## What is expected
Your response should reproduce every line of the entries that contains the word "each".

## Provided entries
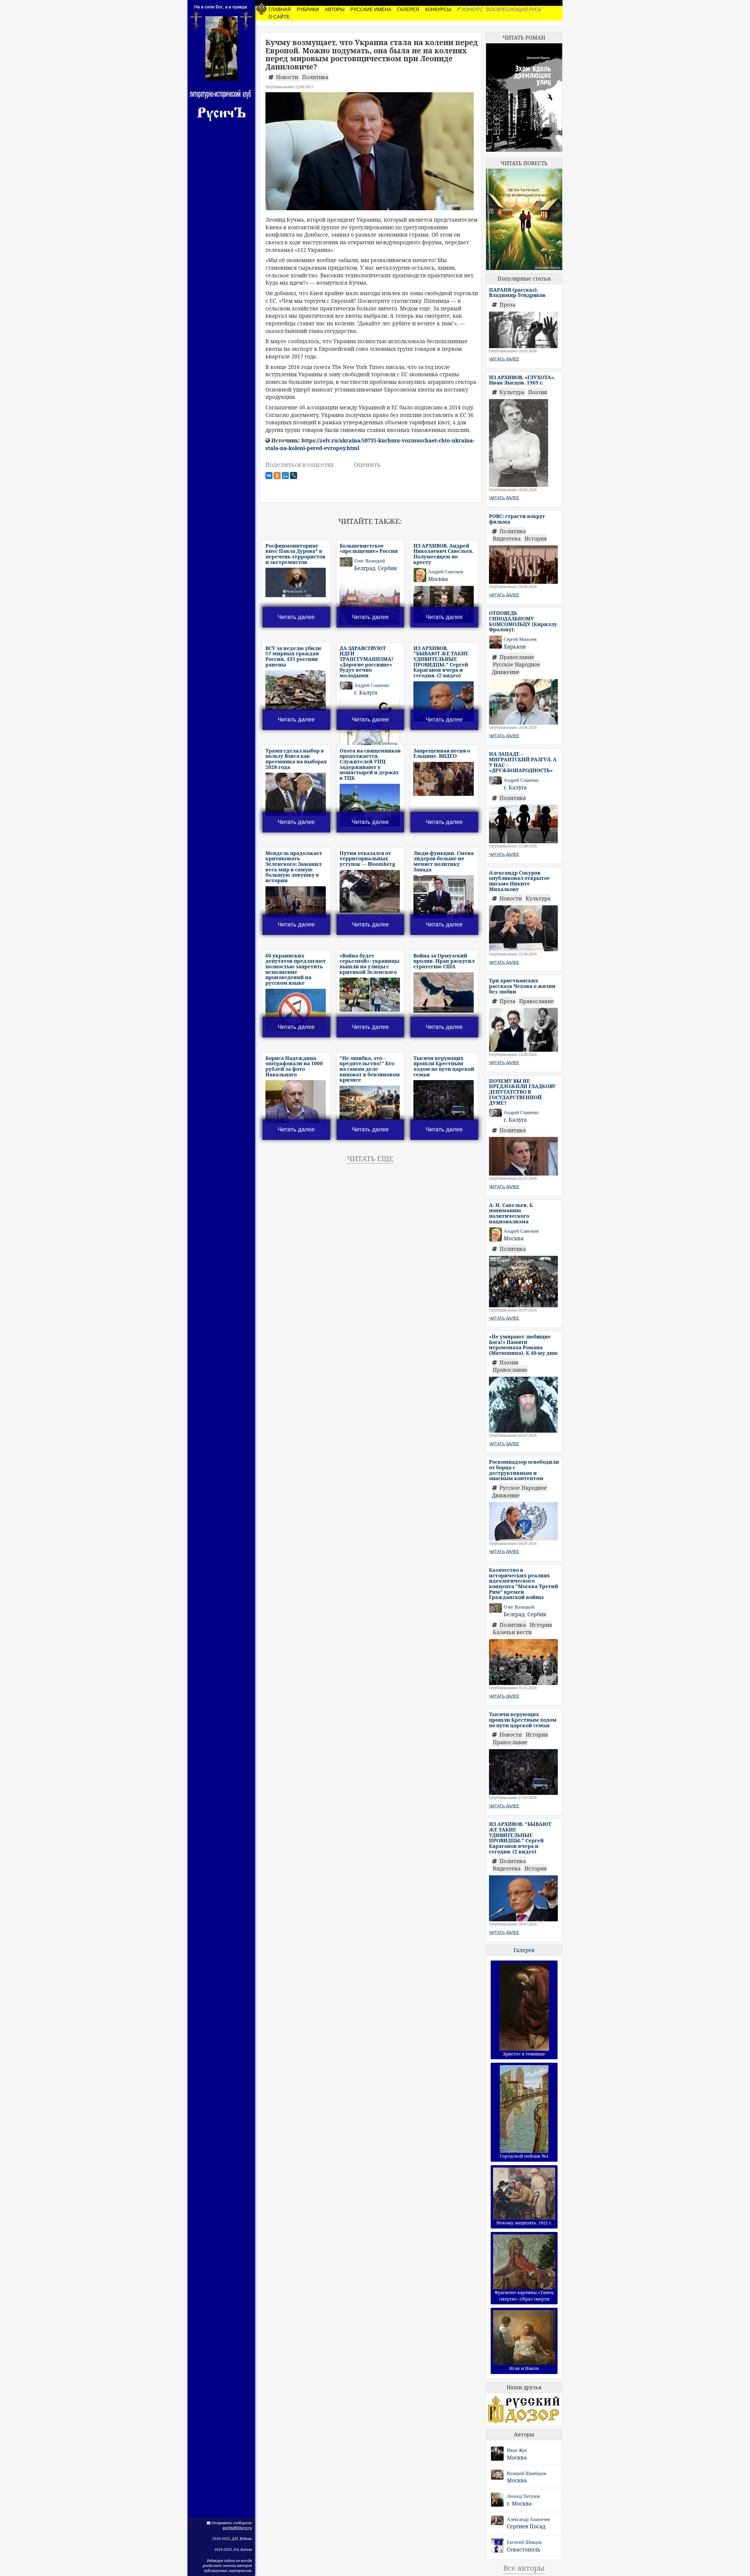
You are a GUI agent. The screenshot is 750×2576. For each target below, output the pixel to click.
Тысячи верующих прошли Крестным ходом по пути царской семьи (443, 1066)
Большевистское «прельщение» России (369, 548)
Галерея (524, 1950)
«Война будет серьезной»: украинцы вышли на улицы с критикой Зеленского (369, 963)
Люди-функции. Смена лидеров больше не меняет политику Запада (443, 861)
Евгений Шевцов (524, 2542)
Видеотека (507, 538)
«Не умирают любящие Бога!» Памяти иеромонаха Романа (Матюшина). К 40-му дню (523, 1344)
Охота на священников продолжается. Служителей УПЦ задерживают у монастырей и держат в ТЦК (370, 764)
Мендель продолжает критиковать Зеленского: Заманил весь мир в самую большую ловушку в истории (293, 867)
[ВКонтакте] (268, 475)
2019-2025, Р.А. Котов (233, 2549)
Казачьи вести (512, 1632)
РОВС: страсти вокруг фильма (517, 519)
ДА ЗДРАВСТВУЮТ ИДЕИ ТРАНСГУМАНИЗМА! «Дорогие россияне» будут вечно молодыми (366, 662)
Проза (507, 304)
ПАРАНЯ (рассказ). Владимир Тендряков (517, 292)
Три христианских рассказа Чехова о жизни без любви (522, 986)
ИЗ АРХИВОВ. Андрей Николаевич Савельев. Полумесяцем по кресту (443, 553)
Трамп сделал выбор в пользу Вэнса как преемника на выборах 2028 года (296, 758)
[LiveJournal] (293, 475)
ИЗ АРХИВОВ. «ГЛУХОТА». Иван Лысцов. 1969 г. (522, 380)
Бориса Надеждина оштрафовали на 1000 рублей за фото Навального (294, 1066)
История (535, 538)
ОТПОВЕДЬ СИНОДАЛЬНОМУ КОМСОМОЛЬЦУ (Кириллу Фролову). (523, 621)
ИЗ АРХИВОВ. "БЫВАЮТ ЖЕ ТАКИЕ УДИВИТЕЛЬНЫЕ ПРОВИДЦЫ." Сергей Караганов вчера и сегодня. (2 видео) (440, 662)
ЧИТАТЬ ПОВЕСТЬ (524, 163)
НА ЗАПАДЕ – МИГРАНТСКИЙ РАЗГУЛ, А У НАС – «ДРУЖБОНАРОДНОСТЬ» (523, 762)
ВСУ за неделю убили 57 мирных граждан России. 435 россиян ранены (293, 656)
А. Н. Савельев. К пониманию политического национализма (511, 1213)
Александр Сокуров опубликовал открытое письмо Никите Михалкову (519, 880)
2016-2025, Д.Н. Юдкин (232, 2538)
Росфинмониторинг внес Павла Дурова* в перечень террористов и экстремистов (295, 553)
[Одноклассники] (277, 475)
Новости (288, 77)
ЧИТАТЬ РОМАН (524, 37)
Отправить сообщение (231, 2522)
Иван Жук (517, 2450)
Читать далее (296, 617)
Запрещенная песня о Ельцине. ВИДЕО (441, 753)
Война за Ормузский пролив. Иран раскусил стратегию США (444, 961)
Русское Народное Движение (516, 668)
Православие (517, 657)
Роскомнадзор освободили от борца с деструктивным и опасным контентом (524, 1470)
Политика (315, 77)
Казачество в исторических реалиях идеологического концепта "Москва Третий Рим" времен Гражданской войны (523, 1583)
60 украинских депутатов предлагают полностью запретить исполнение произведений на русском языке (295, 969)
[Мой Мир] (285, 475)
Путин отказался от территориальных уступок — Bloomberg (367, 858)
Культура (513, 392)
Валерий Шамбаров (526, 2473)
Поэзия (537, 392)
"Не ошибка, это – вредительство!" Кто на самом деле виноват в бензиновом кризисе (370, 1069)
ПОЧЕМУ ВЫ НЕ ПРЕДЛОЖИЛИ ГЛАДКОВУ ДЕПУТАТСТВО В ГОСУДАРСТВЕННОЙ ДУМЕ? (522, 1091)
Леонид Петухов (523, 2496)
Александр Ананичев (528, 2519)
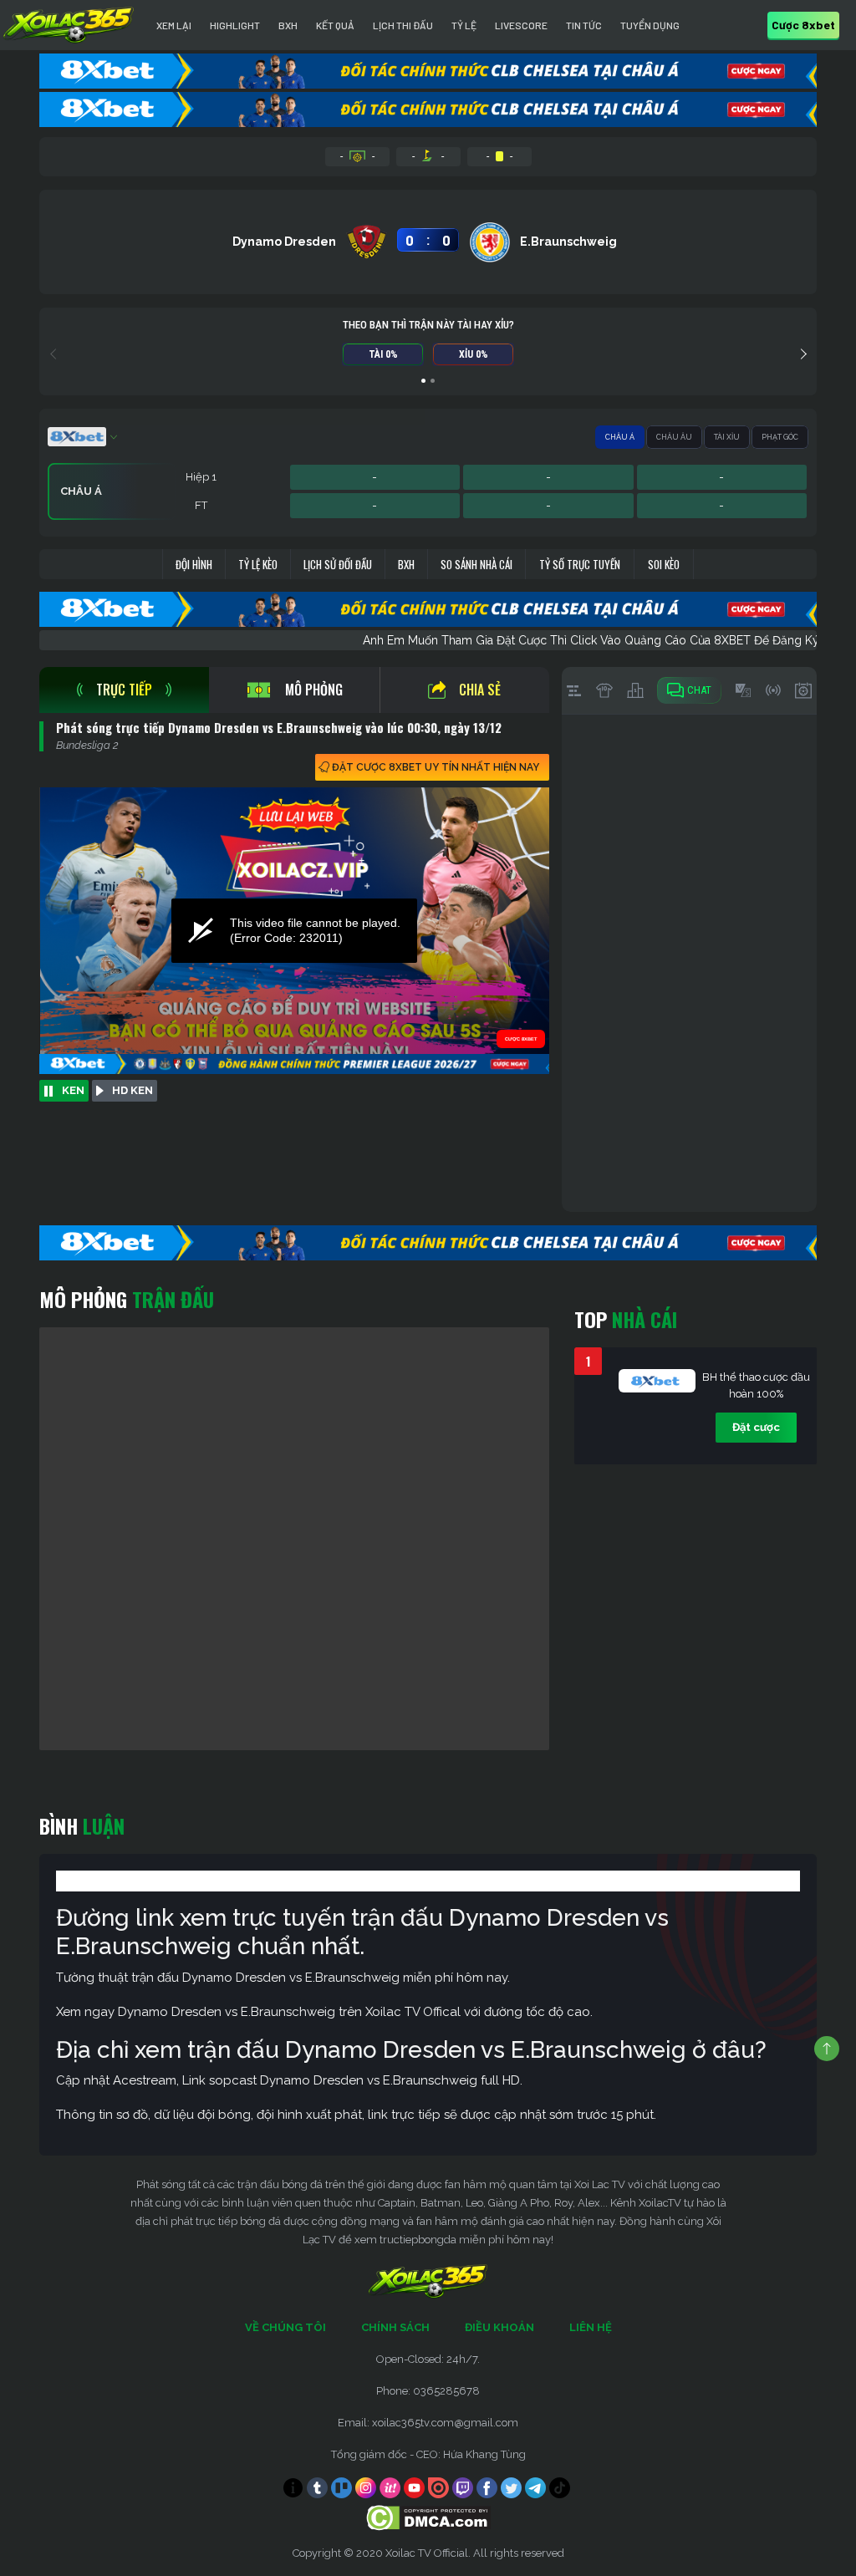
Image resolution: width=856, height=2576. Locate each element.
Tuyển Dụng (650, 25)
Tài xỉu (727, 437)
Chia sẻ (480, 690)
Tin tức (584, 25)
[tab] (124, 690)
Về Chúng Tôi (285, 2327)
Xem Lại (173, 25)
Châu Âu (674, 437)
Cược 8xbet (803, 25)
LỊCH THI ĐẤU (403, 25)
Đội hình (194, 564)
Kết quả (335, 25)
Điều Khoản (499, 2327)
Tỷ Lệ (463, 25)
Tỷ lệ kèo (258, 564)
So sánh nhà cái (476, 564)
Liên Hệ (590, 2327)
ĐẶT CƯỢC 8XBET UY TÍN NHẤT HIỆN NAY (435, 767)
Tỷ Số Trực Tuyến (579, 564)
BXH (288, 25)
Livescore (521, 25)
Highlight (235, 25)
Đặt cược (756, 1427)
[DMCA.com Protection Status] (428, 2517)
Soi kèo (664, 564)
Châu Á (619, 437)
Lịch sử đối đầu (337, 564)
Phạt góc (780, 437)
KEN (73, 1090)
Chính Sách (395, 2327)
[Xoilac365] (68, 25)
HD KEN (132, 1090)
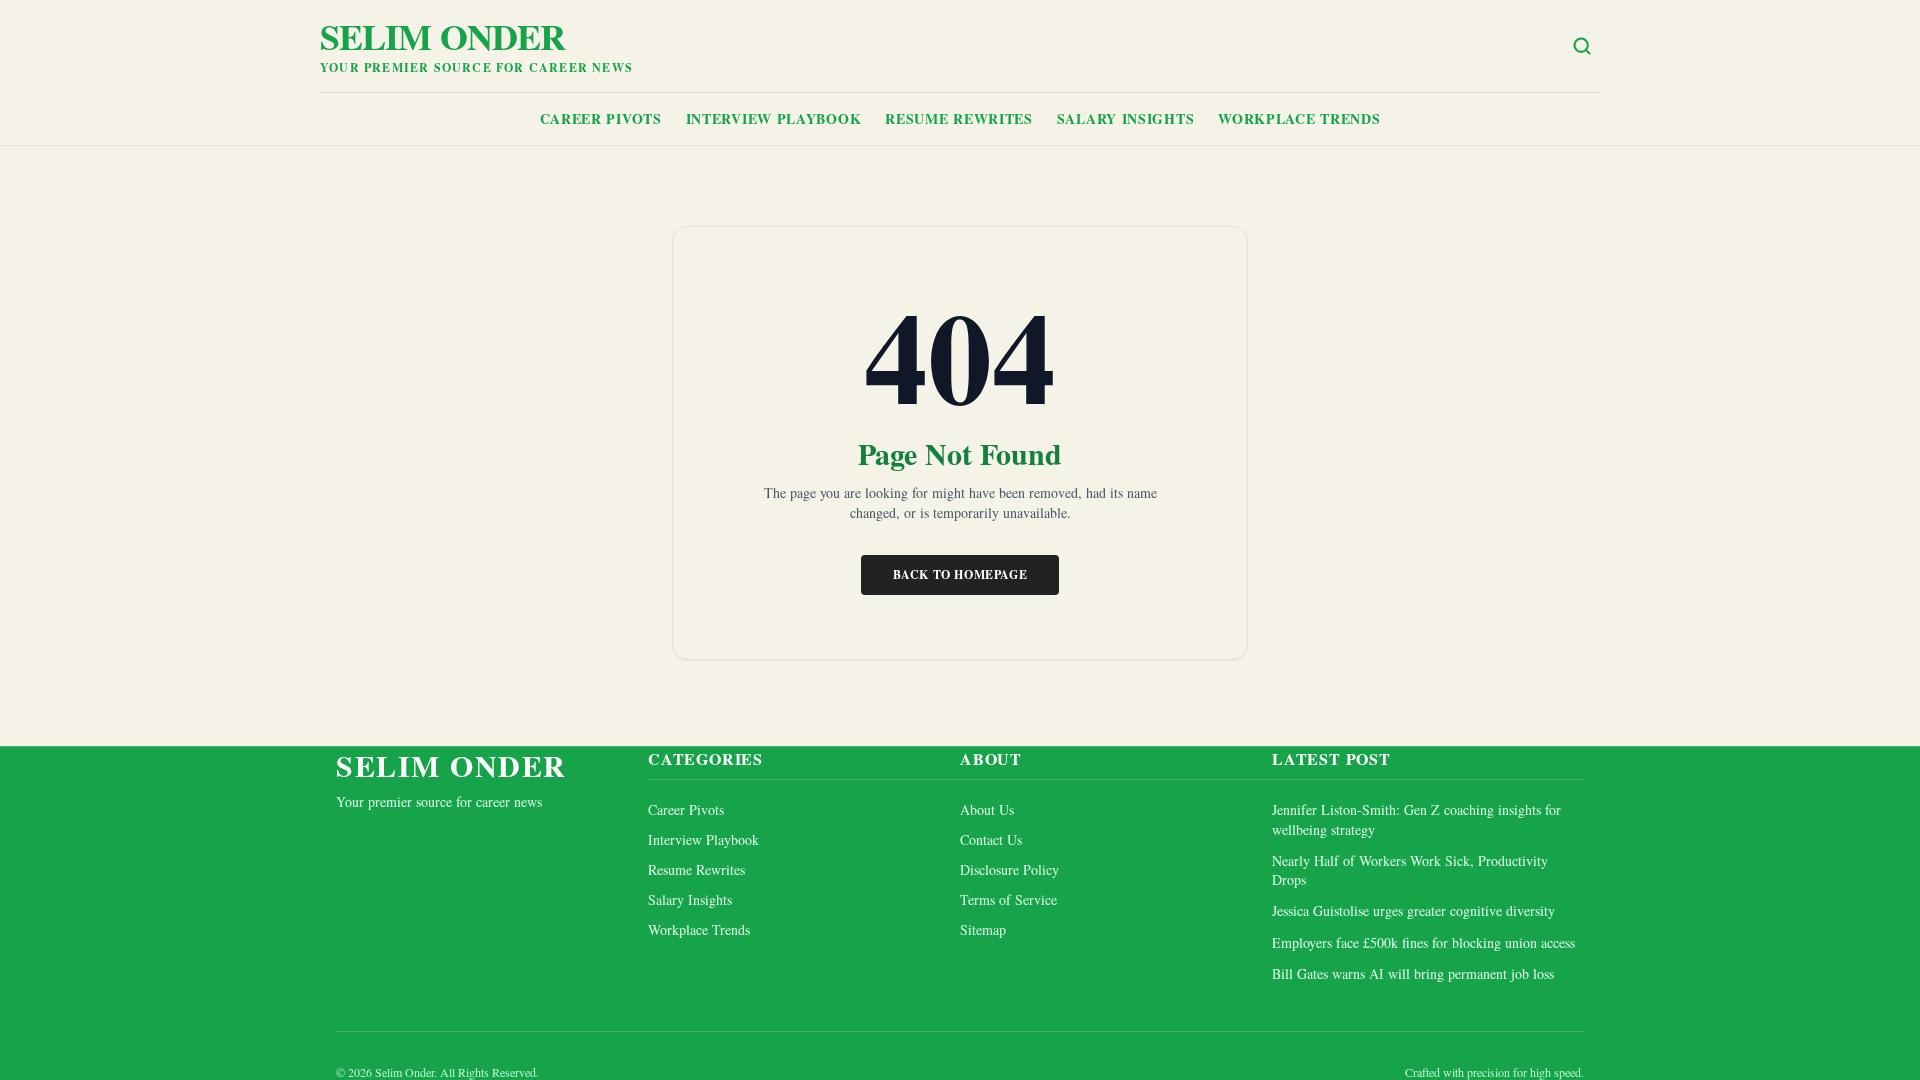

## Exercise answer
You are a GUI agent. The screenshot is 750×2576. For each target below, output the pixel to click.
Image resolution: width=856, height=2576. Locate each element.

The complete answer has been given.